Avec sa barbe et ses cheveux longs, on le croirait sorti tout droit d’un tableau de Jérôme Bosch. Assise sur un fauteuil roulant, Angélica Liddell évoque, quant à elle, un personnage de Poussin, tandis que les deux infirmières, plantureuses Ménines, ne dépareraient pas dans une peinture de Picasso.
Ces références picturales donnent à l’ensemble une tonalité hiératique dont le réalisme souvent cru et proche du monstrueux baigne dans une lumière métaphysique. À la déchéance physique et mentale de la fin de vie, s’ajoute une incursion dans l’univers de Sacher-Masoch à travers des extraits de l’essai de Gilles Deleuze publié en préface au roman La Vénus à la fourrure. Incursion quelque peu paradoxale dans la mesure où Angélica Liddell échoue à s’identifier à Wanda, la femme dominatrice qui impose sa loi implacable au héros masculin.
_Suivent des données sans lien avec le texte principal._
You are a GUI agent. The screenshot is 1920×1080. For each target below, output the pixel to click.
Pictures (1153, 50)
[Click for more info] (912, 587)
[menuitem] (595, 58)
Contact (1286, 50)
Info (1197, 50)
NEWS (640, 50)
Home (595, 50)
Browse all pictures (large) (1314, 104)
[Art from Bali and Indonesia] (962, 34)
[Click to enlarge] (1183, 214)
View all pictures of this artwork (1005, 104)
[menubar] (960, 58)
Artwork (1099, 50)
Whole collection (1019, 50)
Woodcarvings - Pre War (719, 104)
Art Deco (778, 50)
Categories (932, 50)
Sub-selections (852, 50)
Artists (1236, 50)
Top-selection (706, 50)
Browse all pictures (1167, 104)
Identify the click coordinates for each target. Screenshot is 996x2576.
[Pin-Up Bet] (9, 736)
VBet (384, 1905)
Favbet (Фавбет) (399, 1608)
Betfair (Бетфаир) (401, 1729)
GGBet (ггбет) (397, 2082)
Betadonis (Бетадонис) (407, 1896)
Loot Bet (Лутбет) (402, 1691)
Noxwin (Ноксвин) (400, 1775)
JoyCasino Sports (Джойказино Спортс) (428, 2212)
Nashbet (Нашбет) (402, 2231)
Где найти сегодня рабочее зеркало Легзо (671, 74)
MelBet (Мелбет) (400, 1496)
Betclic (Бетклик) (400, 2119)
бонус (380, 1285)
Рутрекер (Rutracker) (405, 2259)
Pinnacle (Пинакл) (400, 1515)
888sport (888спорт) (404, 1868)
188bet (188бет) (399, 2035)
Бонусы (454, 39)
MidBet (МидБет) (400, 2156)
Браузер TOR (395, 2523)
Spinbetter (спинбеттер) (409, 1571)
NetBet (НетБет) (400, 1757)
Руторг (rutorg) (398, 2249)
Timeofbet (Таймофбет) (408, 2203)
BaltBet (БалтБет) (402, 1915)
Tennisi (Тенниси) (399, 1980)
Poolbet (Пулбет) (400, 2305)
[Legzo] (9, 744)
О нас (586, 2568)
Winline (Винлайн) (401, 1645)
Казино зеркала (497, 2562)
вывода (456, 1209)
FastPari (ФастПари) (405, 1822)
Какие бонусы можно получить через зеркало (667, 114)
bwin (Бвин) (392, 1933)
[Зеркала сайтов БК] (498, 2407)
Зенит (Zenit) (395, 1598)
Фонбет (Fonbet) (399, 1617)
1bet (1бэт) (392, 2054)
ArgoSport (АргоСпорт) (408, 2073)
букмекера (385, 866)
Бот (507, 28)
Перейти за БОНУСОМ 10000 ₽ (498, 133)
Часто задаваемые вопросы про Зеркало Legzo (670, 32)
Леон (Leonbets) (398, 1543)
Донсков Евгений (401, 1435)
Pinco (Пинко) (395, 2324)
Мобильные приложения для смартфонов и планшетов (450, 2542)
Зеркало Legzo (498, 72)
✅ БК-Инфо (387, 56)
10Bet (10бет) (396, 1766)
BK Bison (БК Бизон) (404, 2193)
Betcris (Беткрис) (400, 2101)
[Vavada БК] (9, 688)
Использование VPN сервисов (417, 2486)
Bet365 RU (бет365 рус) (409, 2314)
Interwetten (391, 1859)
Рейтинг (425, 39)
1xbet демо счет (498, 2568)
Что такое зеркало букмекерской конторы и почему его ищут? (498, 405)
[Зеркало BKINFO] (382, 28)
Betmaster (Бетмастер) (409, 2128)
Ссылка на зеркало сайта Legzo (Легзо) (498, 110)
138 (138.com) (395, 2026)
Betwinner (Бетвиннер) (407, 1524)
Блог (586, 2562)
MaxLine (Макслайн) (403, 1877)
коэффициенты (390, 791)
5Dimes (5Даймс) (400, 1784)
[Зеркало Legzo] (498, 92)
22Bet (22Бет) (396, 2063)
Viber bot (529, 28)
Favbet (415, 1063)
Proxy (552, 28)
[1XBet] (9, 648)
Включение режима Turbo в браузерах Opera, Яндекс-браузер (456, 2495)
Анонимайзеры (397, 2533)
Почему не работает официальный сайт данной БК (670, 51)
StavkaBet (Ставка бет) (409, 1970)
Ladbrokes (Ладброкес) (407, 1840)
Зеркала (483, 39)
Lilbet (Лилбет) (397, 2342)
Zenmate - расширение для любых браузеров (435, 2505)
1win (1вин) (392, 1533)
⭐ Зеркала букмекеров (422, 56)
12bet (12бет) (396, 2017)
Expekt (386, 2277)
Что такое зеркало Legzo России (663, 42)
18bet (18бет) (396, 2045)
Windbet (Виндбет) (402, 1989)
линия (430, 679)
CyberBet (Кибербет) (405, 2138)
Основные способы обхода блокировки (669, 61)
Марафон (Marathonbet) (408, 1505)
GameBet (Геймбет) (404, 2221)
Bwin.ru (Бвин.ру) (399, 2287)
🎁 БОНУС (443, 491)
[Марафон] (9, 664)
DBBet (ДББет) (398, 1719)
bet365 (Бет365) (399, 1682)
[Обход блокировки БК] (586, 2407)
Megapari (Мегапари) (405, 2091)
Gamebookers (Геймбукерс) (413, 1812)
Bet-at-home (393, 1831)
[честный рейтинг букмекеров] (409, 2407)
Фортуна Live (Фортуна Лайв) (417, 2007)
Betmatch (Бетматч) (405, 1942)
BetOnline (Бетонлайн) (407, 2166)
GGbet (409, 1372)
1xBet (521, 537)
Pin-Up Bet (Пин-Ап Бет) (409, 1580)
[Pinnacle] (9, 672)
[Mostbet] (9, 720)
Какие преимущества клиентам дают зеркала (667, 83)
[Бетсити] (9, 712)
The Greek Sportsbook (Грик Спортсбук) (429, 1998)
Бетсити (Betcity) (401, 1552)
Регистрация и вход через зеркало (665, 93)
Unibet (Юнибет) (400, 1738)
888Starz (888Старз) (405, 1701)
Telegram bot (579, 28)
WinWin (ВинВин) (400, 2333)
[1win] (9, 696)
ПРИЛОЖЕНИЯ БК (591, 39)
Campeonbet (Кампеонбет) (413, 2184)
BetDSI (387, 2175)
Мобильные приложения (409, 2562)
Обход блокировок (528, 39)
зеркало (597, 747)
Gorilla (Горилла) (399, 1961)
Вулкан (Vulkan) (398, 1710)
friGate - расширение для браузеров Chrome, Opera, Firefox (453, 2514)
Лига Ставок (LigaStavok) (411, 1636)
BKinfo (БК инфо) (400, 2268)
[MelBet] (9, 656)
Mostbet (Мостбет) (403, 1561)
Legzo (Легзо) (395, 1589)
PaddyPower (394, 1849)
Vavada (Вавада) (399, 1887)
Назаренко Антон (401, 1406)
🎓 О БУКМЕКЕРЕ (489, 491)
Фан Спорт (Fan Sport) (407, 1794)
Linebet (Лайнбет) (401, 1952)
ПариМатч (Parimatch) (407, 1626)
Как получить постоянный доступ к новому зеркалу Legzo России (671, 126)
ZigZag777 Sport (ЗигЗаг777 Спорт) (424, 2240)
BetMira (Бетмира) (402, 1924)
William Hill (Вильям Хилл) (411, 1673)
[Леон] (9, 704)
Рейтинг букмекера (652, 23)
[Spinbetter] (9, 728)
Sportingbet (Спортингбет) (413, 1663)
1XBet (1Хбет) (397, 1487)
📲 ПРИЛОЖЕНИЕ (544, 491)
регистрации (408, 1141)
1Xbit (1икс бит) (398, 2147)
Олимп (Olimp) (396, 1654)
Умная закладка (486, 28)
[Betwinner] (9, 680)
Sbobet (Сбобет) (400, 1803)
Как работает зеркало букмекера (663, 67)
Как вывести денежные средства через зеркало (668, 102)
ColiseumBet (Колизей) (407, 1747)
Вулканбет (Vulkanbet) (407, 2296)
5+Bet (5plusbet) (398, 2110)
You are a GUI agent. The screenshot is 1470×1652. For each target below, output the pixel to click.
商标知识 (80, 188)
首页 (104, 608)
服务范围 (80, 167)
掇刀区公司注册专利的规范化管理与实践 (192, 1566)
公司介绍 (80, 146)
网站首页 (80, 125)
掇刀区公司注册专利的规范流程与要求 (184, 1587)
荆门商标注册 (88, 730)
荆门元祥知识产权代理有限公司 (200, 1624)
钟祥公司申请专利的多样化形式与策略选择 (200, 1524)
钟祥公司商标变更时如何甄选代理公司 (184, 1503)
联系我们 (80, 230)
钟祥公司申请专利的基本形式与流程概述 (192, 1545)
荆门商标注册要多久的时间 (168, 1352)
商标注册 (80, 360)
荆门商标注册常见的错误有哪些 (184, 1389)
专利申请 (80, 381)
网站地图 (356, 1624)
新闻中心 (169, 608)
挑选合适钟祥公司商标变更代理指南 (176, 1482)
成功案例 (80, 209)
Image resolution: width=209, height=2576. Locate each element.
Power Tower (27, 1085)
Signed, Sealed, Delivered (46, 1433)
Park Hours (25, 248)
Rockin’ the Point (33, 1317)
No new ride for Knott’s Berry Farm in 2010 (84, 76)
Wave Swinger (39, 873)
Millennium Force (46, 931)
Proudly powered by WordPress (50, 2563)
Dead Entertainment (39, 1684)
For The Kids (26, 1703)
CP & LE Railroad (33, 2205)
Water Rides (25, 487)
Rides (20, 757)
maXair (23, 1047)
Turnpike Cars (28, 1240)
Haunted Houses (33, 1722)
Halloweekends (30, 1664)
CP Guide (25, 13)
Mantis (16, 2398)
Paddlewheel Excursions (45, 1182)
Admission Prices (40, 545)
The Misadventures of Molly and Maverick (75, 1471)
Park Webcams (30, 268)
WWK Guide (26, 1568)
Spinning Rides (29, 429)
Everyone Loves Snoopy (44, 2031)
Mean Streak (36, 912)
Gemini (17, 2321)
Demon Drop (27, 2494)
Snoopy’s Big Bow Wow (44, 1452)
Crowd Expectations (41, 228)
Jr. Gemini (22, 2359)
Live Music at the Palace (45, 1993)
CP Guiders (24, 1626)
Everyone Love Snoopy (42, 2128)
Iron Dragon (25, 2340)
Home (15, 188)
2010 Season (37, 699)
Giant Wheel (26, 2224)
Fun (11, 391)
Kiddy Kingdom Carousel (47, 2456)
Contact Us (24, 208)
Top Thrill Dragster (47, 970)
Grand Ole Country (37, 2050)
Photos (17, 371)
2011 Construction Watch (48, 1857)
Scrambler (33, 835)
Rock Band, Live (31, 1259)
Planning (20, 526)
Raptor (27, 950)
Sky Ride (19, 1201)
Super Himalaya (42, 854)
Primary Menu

Non seulement elle n’arrive pas à être celle qui inflige la souffrance, mais tout en elle s’y refuse car elle ne saurait s’endurcir pour affronter la douleur. En ce sens si son théâtre de la cruauté est bel et bien une épreuve, c’est d’abord à elle-même que celle-ci est infligée – de façon symbolique, sans doute, mais avec tout de même un engagement bien réel de sa personne lié à la dimension physique de la performance.
Le visage de la Vierge
À cet égard il est hautement significatif qu’elle soit assise dans le fauteuil roulant destiné à son père. Mais plus significatif encore est le fait que ce soit elle qui se souille avec ses excréments et, qu’une fois déshabillée, elle demande à son père de lui laver les fesses. Là aussi elle inverse les rôles dans une scène à la fois terriblement ironique et profondément troublante qui est un des moments les plus marquants de ce spectacle d’une grande intensité poétique et plastique.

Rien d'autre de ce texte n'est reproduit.